L’emendamento, proposto dai relatori del disegno di legge, Tiziano Treu (PD) e Maurizio Castro (PdL), esclude dall’obbligo di assunzione i titolari di Partita IVA con un reddito annuo da lavoro autonomo non inferiore a circa 18.000 euro.
 
Nel testo si parla di “reddito non inferiore a 1,25 volte il livello minimo imponibile ai fini del versamento dei contributi previdenziali di cui all’articolo 1, comma 3, della legge 233/1990”. Tale livello minimo imponibile si ottiene moltiplicando per 312 il minimale giornaliero stabilito per gli operai del settore artigianato e commercio, che per il 2012 l’INPS fissa a 45,70 euro.

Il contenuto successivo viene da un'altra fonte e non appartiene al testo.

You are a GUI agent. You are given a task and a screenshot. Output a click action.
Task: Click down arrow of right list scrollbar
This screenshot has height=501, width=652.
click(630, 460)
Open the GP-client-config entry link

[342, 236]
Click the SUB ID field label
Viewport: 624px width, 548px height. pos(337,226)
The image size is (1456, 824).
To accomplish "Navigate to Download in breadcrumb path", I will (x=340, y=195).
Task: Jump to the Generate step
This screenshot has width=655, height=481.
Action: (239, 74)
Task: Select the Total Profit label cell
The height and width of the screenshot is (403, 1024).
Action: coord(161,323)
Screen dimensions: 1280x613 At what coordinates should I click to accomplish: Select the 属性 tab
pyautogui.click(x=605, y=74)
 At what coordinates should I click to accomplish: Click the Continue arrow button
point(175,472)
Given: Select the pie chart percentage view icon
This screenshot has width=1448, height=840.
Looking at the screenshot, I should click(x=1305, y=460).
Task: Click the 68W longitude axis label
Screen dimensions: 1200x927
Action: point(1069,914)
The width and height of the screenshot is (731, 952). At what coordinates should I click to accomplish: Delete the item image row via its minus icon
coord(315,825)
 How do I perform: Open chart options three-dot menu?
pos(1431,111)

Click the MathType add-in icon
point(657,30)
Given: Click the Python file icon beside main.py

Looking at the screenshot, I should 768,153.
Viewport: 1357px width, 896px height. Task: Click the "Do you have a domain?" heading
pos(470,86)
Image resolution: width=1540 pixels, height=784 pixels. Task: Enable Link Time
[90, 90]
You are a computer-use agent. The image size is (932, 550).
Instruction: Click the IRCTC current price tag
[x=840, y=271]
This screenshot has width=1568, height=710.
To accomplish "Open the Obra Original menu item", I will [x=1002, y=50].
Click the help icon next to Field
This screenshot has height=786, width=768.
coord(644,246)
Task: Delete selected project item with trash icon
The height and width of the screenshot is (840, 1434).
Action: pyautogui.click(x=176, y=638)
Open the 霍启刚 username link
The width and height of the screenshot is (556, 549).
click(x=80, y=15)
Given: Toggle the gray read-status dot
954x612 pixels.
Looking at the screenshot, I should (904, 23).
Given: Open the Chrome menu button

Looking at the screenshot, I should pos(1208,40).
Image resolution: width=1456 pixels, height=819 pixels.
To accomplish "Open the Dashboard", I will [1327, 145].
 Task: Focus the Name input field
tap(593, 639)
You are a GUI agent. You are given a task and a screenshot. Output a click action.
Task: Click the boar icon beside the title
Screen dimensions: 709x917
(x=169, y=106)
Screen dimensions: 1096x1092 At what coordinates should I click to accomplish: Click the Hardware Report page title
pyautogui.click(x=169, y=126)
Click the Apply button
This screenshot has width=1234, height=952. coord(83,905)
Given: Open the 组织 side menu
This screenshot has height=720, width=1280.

L’emendamento approvato esclude, inoltre, le prestazioni lavorative svolte nell’esercizio di attività professionali per le quali è richiesta l’iscrizione ad un ordine professionale, o registri, albi, ruoli o elenchi. La ricognizione di queste attività è demandata ad un Decreto del Ministero del Lavoro, da emanarsi entro 12 mesi dalla data di entrata in vigore della Riforma del Lavoro, sentite le parti sociali.
 
L’emendamento modifica anche i presupposti in presenza dei quali (almeno due) le prestazioni lavorative rese da titolari di Partita Iva sono da considerare collaborazioni coordinate e continuative:
a) che la collaborazione duri più di 8 mesi nell’arco di un anno (erano 6 mesi nel testo Fornero);
b) che il corrispettivo derivante dalla collaborazione costituisca più dell’80% del reddito del collaboratore nell’arco dello stesso anno (75% nel testo Fornero);
c) che il collaboratore disponga di una postazione fissa di lavoro presso la sede del committente (il testo Fornero parlava solo di ‘postazione’).

Saranno esclusi dall’obbligo di assunzione anche i collaboratori le cui prestazioni lavorative siano caratterizzate da competenze teoriche di grado elevato, acquisite attraverso significativi percorsi formativi, o da capacità tecnico-pratiche acquisite attraverso rilevanti esperienze maturate nell'esercizio concreto di attività.